I'm trying to understand how masks work and for a moment I thought I did but then I got what can be seen in the image with small lakes and trees. Trees in the water!

I'm using a grey scale image made in Photoshop as terrain (image map based) and the same image, but inverted, to mask a shader.

Connected to the masked shader are a few populations of vegetation. To my surprise the populations populate the water areas which shouldn't happen since that is masked as a black area.

Advice on what I'm doing wrong is greatly appreciated.

Thanks

Dune

#1
I don't even have to look at your file; it's probably caused by the fractal warp shader, which changes the terrain, so the image map is also changed, while it is not in the lower end of the shaders line. See what happens if you take that out.
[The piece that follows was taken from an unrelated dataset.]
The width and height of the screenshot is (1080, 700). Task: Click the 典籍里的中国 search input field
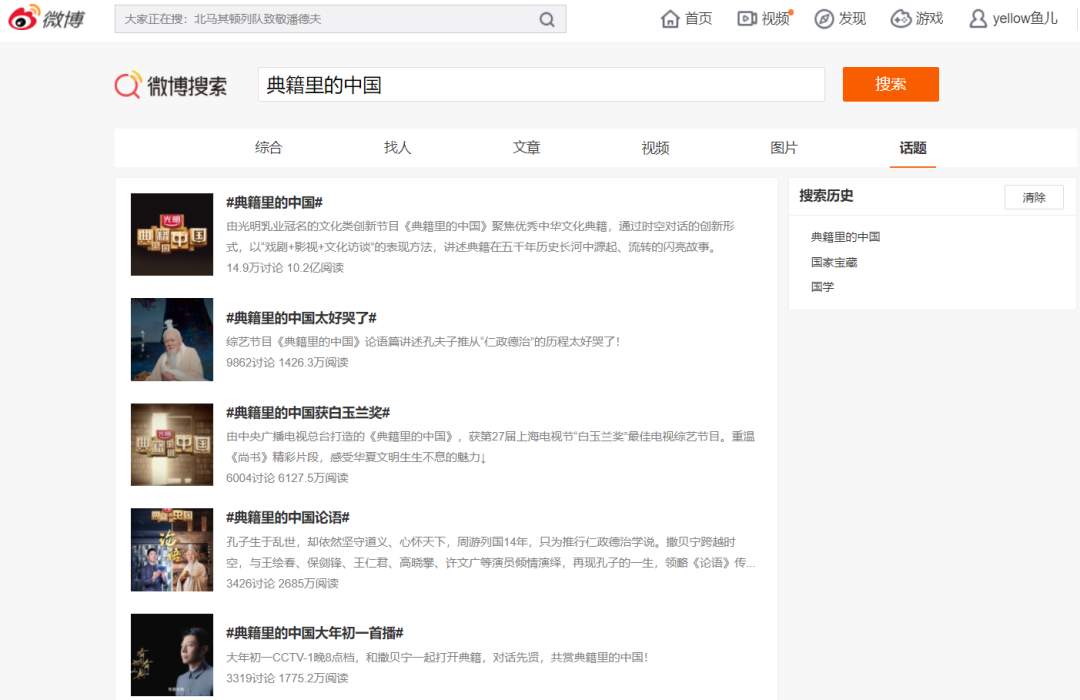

Or, like I did here, add the same fractal warp between image map and distribution shader.

Something else; there was someone else just a few days ago who used the end of the line also for distribution of populations. That is not the good way; you should use a separate distribution shader. Shouldn't be connected to the line of nodes at all. You can set heights (like minimum water height) or mask it by whatever you like; image map, power fractal, simple shape...
Probably, if you set minimum water height in the distribution shader that should be enough for your populations, no need for the image map there.


bigben

#2
There are a couple of things potentially going on here.
Firstly, as Dune alluded to, you should have your lake displacement last (just before the Compute Terrain).
If you want to rough up the shape of the image map, you should do this before connecting it to the displacement shader.
The reason for these two requirements is that you want to use your displacement function as a mask for your population density.
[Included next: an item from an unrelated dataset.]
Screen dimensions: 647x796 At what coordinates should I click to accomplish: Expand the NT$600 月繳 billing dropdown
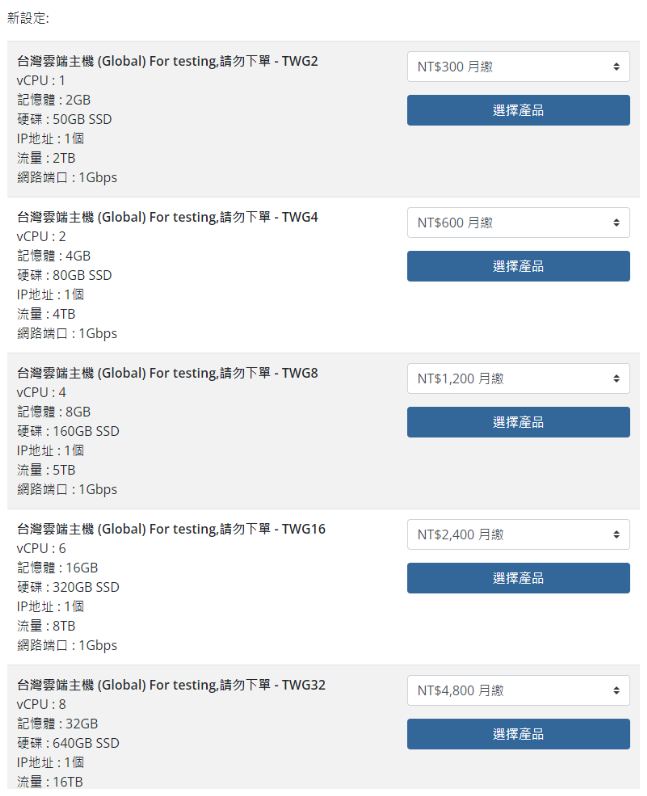(x=518, y=223)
Another problem is that you've connected the surface shader to the population density NOT the image map. What you have is a population density based on the colour of the terrain. (You don't need the second image for the surface shader mask, you can just use the first and invert the mask.)
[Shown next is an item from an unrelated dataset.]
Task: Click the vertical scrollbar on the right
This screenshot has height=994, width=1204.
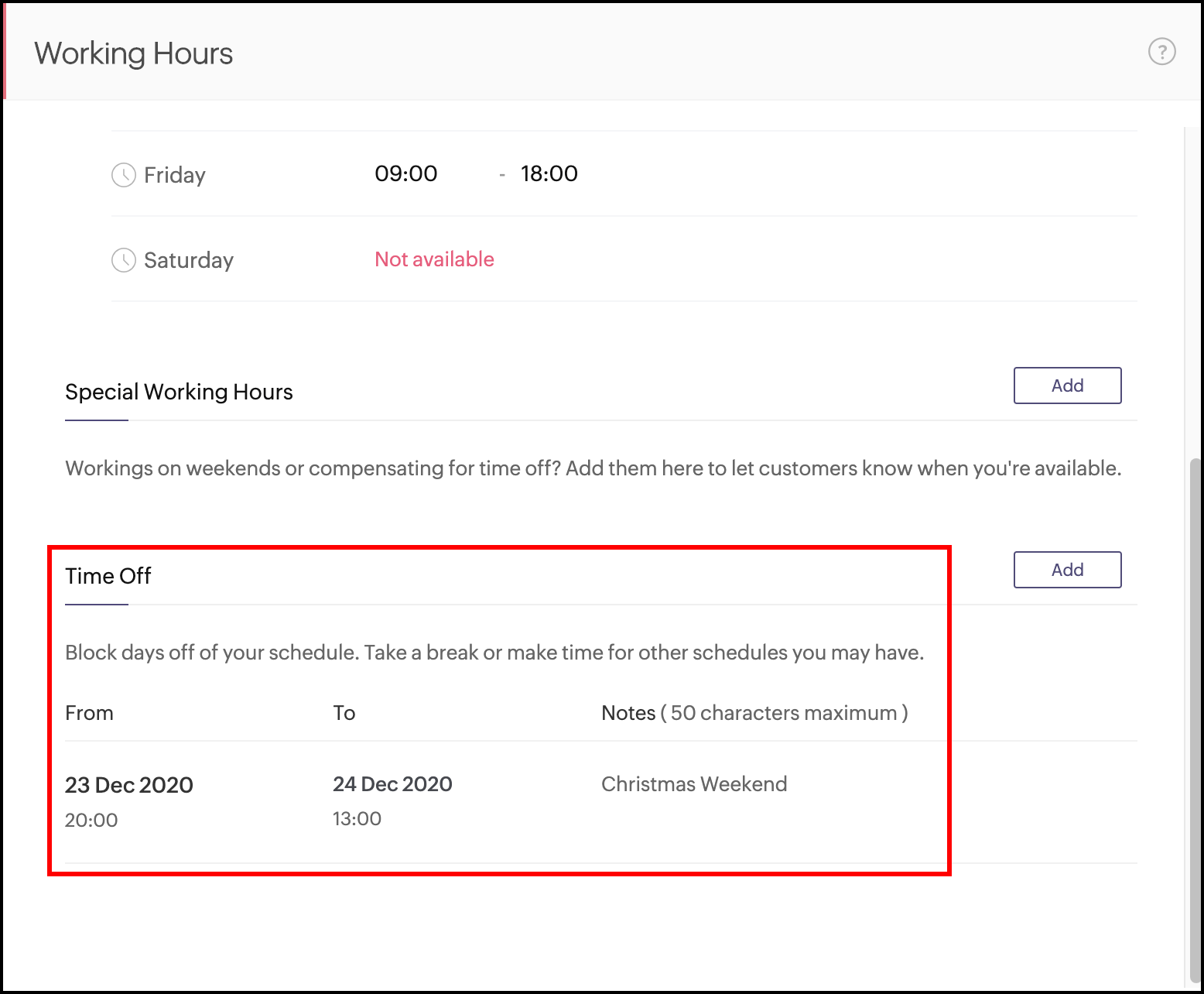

For your population density shader then, add a colour adjust shader and connect the input to your displacement function into this. Set the black value of the colour adjust shader to 1. TG smooths images, so even if your mask had only black and white, the anti-aliasing on the image would give you a smooth border.  This colour adjustment ensures you don't get trees in the shallow parts of the lake.  Use this colour adjust node as the population density.

Haven't changed the order of nodes, but try this.

[edit] An altitude restriction above your lake level may be enough as Dune mentioned, but it is possible to have multiple lakes at different altitudes, not to mention adding variation to the population density using a power fractal for the population density. In those cases I multiply any additional masks by the image map mask.

You can also reduce the amount of water rendered by masking the lake object.
http://forums.planetside.co.uk/index.php?topic=4459.msg49935#msg49935

Oysterman

Many thanks to both Dune and Big Ben.

I appreciate the extremely quick replies and I'm grateful for the two tgd files. Yes, I downloaded both.

Now I have to check them and re-think, which in this case is a good thing since I really failed before.